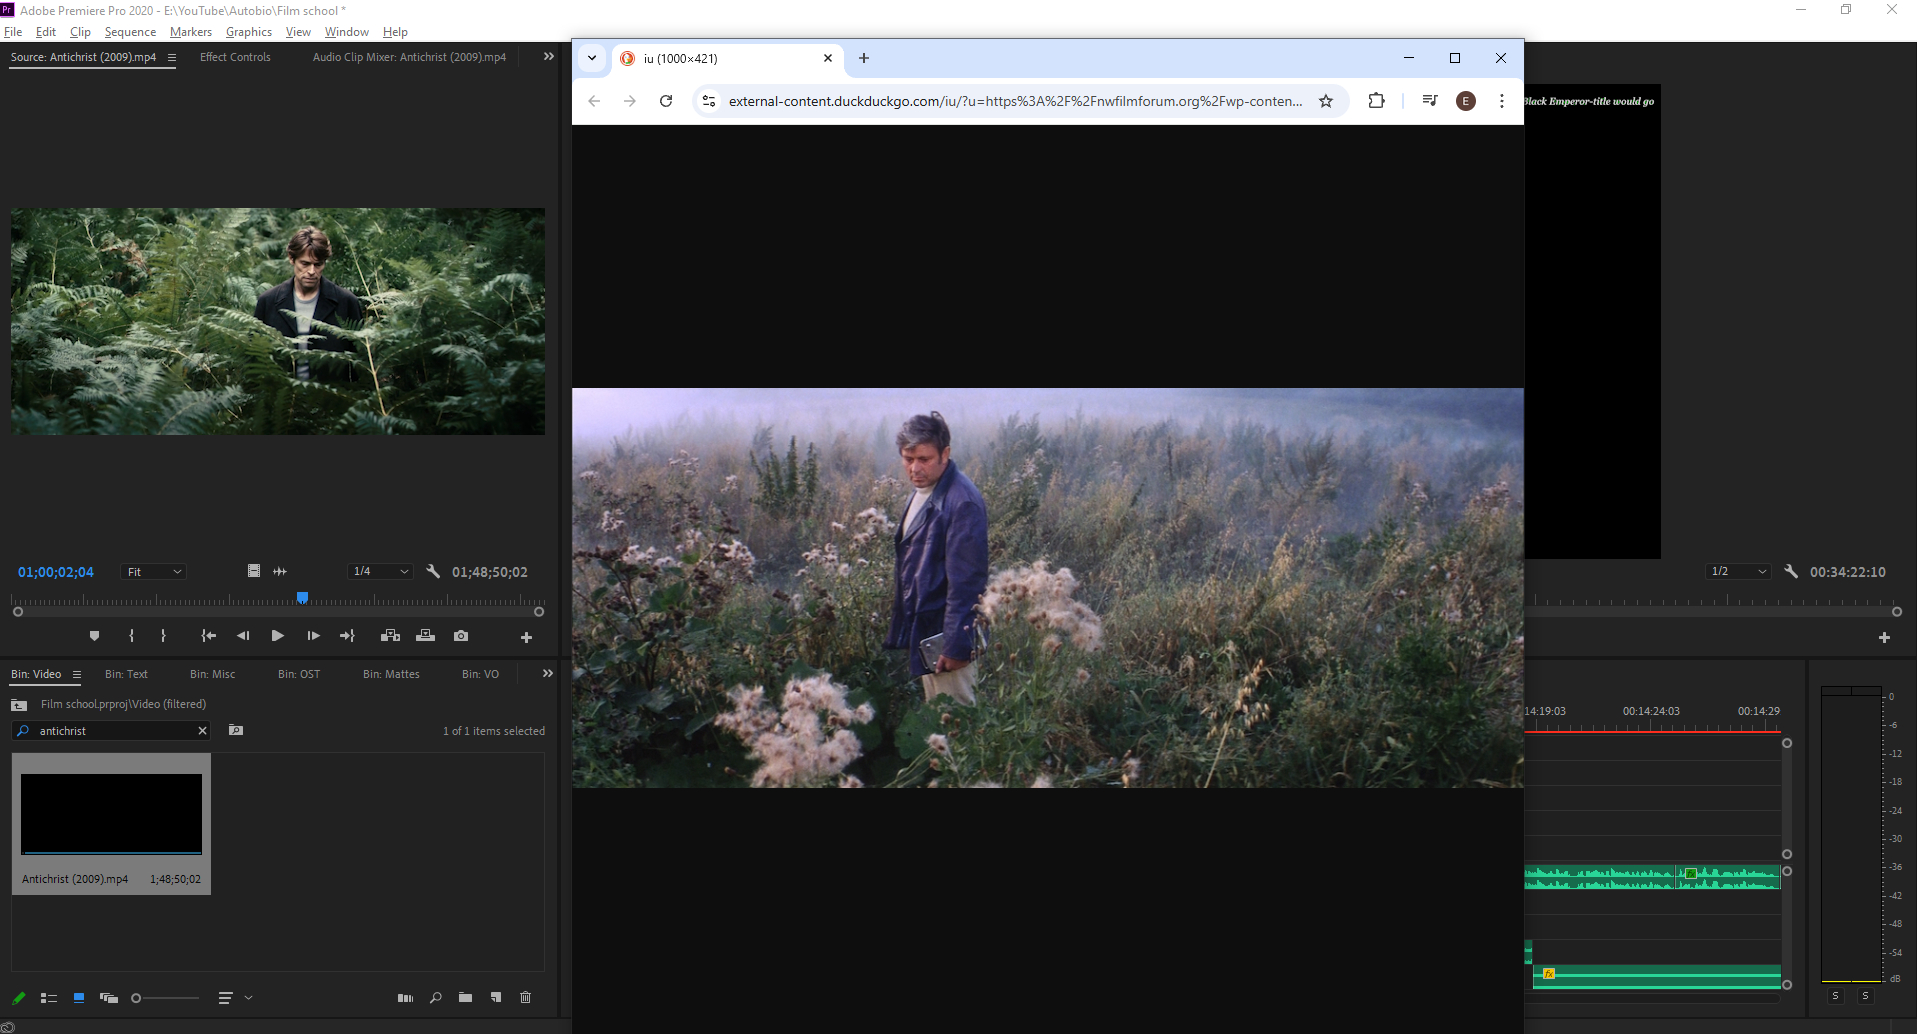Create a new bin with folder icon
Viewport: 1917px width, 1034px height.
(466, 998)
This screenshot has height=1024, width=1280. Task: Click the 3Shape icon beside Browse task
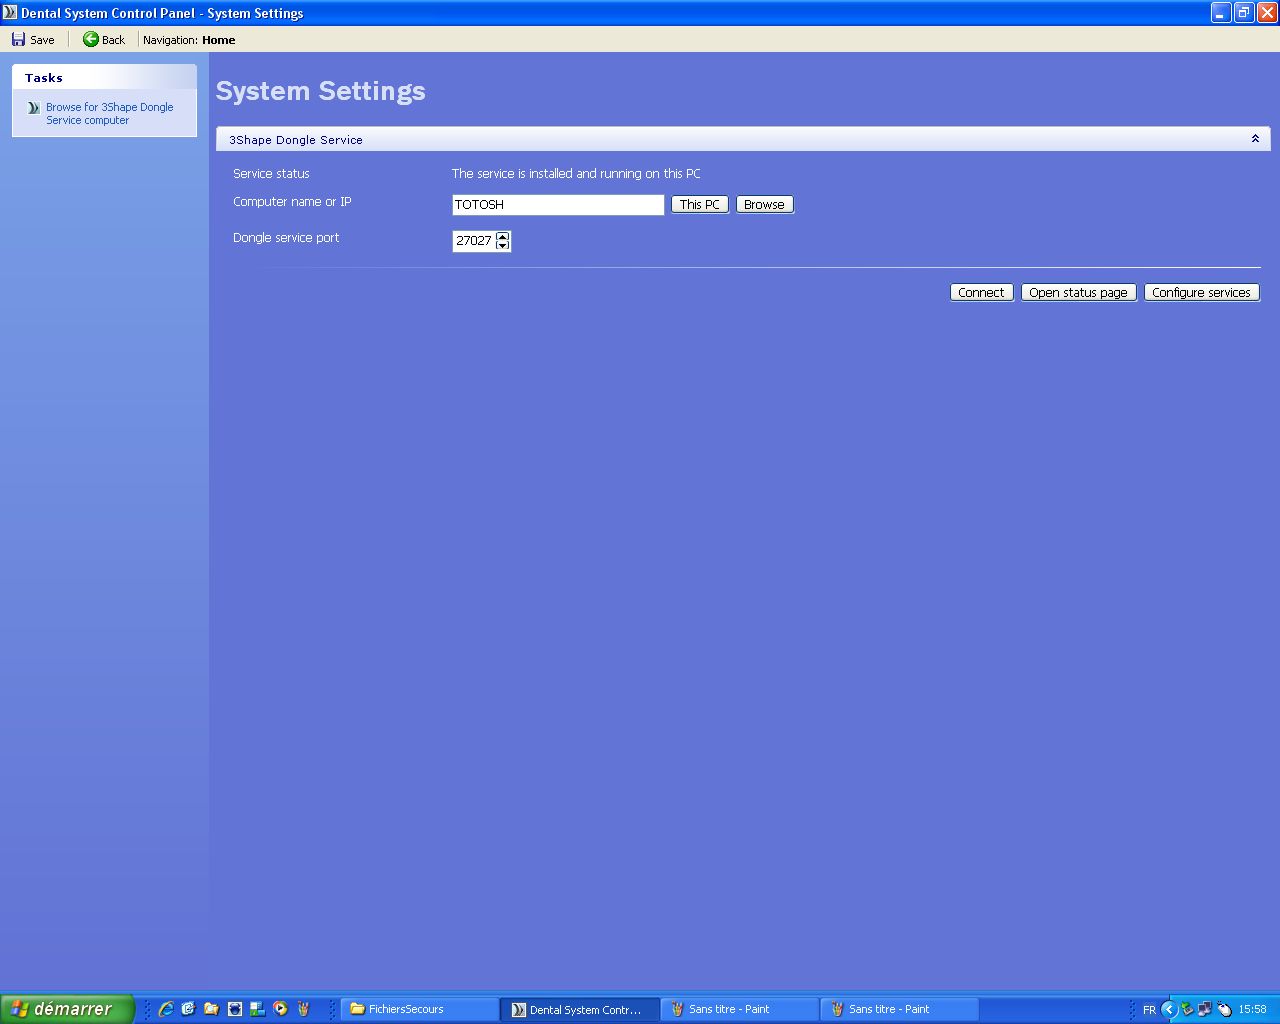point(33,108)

> What you have to do:
For the entries above, the output must hold exactly the lines from the one with "This screenshot has" through the last line, both included, and no pictures.

> Solution to this problem:
This screenshot has height=1024, width=1280. Task: Click the 3Shape icon beside Browse task
point(33,108)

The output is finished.